By squeezing liquidity out of the offshore currency swap market, the banking regulator forced speculators betting against the lira to close their positions.
That also made it much harder for foreign investors in local bonds and stocks to hedge their currency risk. Now, it looks like they’re bailing.
The yield on five-year local currency bonds jumped more than 250 basis points last week and the stock index led global losses.
That’s a sign that stop-gap actions to stem the currency slide had unintended consequences, even as the lira recovered.
“The risk is you’re throwing the baby out with the bathwater,” said Anders Faergemann, a fund manager at PineBridge Investments in London.

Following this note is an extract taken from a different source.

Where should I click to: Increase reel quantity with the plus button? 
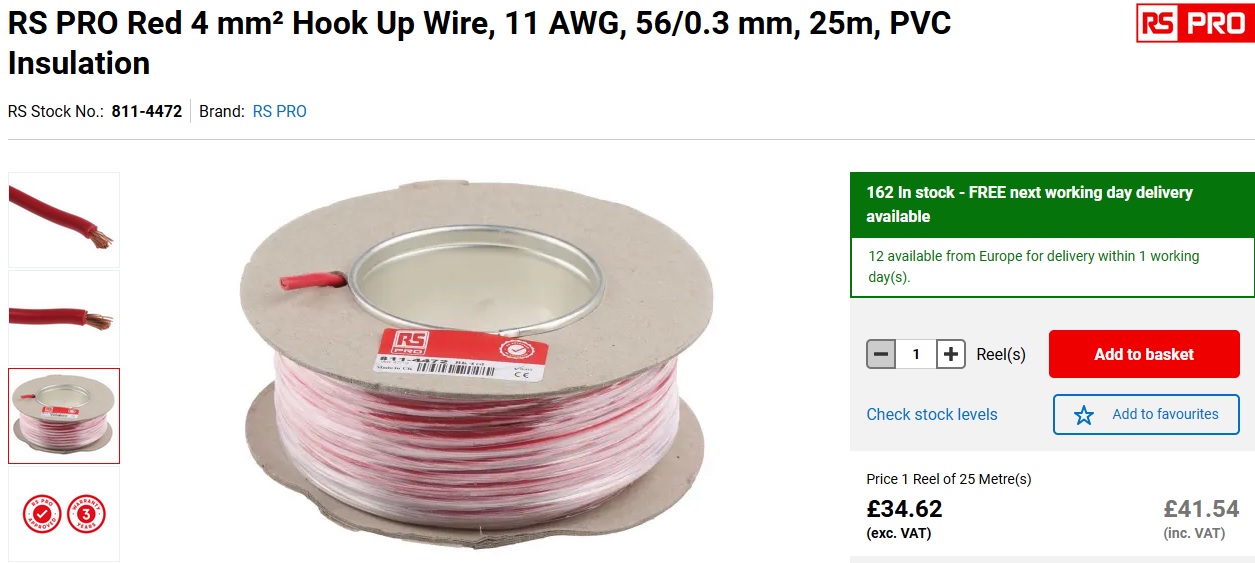[951, 354]
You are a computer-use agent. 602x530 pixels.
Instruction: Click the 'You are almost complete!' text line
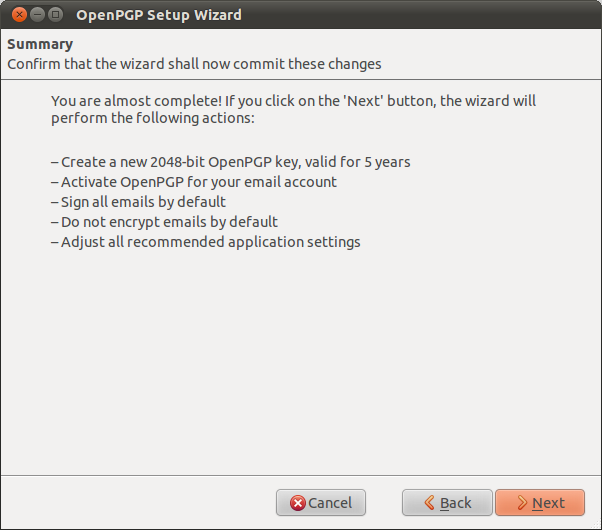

“If you hold Turkish assets you’re now unable to hedge the currency. We saw that in Malaysia last year and it creates uncertainty. If you can, you’re probably going to sell your local bonds. We’re seeing the same thing in the stock market.”
Foreign investors exchange their US dollars and euros with liras held by local banks through forward agreements to take directional bets on the currency, as well as to hedge their exposure to the country.
So when the Banking Regulation and Supervision Agency capped local lenders’ swap and swap-like transactions to just 25 per cent of shareholder equity on Wednesday, liquidity began to dry up, rates surged and many investors had little option but to offload their holdings.
The currency fell on Friday as the prospects of further US sanctions and downgrades by S&P Global Ratings and Moody’s Investors Service spurred uneasiness before Turkish markets close for a week-long public holiday.